On Mon, 28 Oct 2013 10:26:56 +0000 (UTC), JohnF <email@example.com> wrote:
>Jennifer Murphy <JenMurphy@jm.invalid> wrote: >> James Waldby <firstname.lastname@example.org> wrote: >>> >>>For the given problem, averages of ranks probably aren't a statistically >>>sound approach. For example, see the "Qualitative description" section >>>of article <http://en.wikipedia.org/wiki/Rating_scale>, which says: >>>"User ratings are at best ordinal categorizations. While it is not >>>uncommon to calculate averages or means for such data, doing so >>>cannot be justified because in calculating averages, equal intervals >>>are required to represent the same difference between levels of perceived >>>quality. The key issues with aggregate data based on the kinds of rating >>>scales commonly used online are as follow: Averages should not be >>>calculated for data of the kind collected." (etc.) >> >> Yes, I did feel a little uneasy about averaging numbers that are not >> really numerical in the usual sense. > >Yes, I think that approach would be wrong, based on the following >extreme case counterexample: > Suppose you have 100 different lists, 99 of which identically contain >the same two books, and only those two books, in the same ranking, > Lists 1-99 contain: Book#1=The Bernie Madoff Story, #2=The Ken Lay Story >Finally, the 100th list contains, say 100 different books, including >our above two losers, but ranked > List 100 contains: Book#1=The complete works of Shakespeare, > #2=..., #3=..., ..., and finally, > #99=The Bernie Madoff Story, #100=The Ken Lay Story >Clearly, Bernie and Ken suck, but when they're the only two >books on a list, then they have to rank #1 and #2. >So you need a methodology that avoids a combined ranking giving > Bernie: 99 #1-scores and one #99-score, and giving > Ken: 99 #2-scores and one #100-score. >That would significantly overestimate them.
This example is badly skewed. First, all of the lists I will use will be from authoritative sources, they will all have a lot more than 2 books, and no two lists will be even close to identical.

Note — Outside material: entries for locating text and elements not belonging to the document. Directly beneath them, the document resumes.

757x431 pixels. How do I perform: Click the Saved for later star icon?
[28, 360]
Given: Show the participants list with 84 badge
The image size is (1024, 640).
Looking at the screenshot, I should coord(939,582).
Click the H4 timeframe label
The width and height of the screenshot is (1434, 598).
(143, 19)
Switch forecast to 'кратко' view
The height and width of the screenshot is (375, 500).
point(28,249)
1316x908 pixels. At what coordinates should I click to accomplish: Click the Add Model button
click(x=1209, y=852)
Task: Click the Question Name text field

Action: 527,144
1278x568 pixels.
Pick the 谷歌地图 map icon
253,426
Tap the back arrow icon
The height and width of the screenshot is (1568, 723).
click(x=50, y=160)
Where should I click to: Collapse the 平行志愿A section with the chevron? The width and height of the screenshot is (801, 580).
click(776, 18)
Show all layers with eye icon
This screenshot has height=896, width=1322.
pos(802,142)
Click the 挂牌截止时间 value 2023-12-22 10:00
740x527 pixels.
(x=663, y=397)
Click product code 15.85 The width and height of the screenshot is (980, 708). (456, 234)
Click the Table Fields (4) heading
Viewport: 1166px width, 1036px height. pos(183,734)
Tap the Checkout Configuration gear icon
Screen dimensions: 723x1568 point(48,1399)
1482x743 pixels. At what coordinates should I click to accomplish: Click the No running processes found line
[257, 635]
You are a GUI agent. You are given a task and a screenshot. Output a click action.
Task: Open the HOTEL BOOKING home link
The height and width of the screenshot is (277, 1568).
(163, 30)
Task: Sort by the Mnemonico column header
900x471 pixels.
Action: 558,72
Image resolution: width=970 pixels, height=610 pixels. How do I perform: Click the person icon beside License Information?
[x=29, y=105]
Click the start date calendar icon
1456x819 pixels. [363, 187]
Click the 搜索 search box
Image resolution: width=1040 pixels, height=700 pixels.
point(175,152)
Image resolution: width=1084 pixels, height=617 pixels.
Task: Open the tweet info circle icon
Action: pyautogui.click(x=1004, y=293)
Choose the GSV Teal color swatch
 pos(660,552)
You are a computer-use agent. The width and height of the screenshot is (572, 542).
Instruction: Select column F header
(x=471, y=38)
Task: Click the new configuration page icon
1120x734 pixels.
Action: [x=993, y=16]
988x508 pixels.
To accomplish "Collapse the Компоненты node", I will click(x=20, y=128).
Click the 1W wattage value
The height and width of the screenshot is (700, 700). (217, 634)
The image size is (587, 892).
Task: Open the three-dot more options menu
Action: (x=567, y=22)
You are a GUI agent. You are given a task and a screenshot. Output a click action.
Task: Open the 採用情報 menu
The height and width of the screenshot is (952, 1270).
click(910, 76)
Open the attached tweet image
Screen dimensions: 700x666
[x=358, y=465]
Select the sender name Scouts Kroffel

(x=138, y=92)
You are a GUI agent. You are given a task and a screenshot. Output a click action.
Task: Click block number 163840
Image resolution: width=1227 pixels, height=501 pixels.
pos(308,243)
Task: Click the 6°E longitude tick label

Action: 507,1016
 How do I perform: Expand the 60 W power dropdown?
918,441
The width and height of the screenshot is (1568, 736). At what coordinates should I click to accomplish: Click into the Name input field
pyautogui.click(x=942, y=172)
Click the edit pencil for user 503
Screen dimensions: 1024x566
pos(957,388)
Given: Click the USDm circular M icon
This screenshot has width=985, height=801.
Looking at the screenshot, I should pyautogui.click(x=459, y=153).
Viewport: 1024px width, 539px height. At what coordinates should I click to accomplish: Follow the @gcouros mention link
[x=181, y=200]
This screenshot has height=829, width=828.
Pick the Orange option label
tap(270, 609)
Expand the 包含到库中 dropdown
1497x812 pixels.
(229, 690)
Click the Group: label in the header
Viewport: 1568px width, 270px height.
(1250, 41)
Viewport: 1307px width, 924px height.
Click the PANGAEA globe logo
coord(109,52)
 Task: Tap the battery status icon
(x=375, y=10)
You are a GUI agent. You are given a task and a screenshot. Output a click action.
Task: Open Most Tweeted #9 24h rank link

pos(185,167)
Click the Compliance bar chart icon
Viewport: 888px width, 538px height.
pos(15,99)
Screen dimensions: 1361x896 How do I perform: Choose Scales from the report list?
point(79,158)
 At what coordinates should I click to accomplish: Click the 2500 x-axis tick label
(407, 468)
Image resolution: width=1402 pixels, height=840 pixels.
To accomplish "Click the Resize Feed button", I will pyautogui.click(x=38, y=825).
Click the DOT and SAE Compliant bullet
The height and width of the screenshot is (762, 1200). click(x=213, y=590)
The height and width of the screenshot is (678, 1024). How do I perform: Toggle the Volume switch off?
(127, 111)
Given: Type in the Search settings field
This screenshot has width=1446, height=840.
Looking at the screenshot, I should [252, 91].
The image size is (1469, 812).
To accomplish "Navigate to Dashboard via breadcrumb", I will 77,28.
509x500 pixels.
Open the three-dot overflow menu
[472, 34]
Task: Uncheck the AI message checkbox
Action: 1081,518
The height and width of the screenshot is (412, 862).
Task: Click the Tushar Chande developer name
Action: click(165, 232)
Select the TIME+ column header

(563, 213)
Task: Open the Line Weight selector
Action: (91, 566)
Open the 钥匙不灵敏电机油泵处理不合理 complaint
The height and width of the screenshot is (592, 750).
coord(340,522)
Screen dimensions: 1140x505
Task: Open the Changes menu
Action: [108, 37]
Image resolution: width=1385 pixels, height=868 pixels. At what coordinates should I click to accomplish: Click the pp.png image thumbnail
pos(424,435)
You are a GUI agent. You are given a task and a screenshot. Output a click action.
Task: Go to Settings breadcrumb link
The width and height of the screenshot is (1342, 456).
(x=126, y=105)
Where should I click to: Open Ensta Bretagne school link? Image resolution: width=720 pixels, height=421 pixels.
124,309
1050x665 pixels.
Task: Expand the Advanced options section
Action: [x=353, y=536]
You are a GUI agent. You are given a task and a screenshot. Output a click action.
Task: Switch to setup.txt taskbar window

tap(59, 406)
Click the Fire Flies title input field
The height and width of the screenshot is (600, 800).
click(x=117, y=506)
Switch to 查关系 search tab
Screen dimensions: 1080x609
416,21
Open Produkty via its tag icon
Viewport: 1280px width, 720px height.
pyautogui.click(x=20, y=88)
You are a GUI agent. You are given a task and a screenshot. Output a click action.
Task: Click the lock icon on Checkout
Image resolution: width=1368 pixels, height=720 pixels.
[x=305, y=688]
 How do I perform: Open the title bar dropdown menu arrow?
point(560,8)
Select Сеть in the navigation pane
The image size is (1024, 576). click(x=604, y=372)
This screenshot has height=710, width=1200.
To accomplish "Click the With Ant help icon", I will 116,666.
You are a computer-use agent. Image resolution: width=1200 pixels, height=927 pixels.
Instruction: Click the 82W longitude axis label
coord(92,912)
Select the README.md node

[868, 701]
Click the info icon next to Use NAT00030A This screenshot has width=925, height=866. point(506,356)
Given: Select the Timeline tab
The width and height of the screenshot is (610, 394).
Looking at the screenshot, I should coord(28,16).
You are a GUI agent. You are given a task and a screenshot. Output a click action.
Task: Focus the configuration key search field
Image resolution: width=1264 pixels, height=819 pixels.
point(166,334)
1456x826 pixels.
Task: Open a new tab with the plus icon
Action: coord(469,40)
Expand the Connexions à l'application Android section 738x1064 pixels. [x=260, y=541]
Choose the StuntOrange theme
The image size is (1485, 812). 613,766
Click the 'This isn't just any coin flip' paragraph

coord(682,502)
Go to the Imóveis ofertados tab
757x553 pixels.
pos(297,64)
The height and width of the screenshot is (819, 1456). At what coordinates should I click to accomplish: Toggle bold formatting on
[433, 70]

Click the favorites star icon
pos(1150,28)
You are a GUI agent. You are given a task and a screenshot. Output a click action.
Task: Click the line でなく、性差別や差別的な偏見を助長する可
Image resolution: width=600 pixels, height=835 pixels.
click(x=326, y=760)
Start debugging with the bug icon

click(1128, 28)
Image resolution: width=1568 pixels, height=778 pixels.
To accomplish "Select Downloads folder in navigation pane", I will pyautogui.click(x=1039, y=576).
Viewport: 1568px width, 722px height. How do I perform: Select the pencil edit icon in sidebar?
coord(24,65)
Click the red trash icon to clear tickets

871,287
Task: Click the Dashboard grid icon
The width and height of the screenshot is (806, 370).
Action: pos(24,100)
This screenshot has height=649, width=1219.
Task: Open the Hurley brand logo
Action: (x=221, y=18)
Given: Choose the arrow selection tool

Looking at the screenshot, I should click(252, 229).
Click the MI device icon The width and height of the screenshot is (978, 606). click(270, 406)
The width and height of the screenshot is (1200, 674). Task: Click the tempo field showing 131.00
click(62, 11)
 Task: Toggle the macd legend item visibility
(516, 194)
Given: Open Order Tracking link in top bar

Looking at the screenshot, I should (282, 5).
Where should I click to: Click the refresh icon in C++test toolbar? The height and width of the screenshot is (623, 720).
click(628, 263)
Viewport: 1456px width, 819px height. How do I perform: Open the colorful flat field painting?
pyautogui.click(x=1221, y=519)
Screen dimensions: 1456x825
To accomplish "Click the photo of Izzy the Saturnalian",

So I have to quibble with your point about the Bernie and Ken books being that terrible. If these 100 lists are from reputable sources (as opposed to, say, from some crackpot on usenet ;-)), then the Bernie and Ken books do not "suck". If the last list is the 100 greatest books of all time, then even making it to #99 and #100 would be well above the "suck" level. ;-) But I get your point (I think).
I might include a list containing only science fiction books. This would exclude 95% of all books, but, as you say, some book on that list will have to be #1. The #1 book on the sci fi list would probably also be on at least some of the other lists, so it's ranking there would be factored in. And I can apply a weighting factor to each list so that the most substantive lists have a greater influence on the results.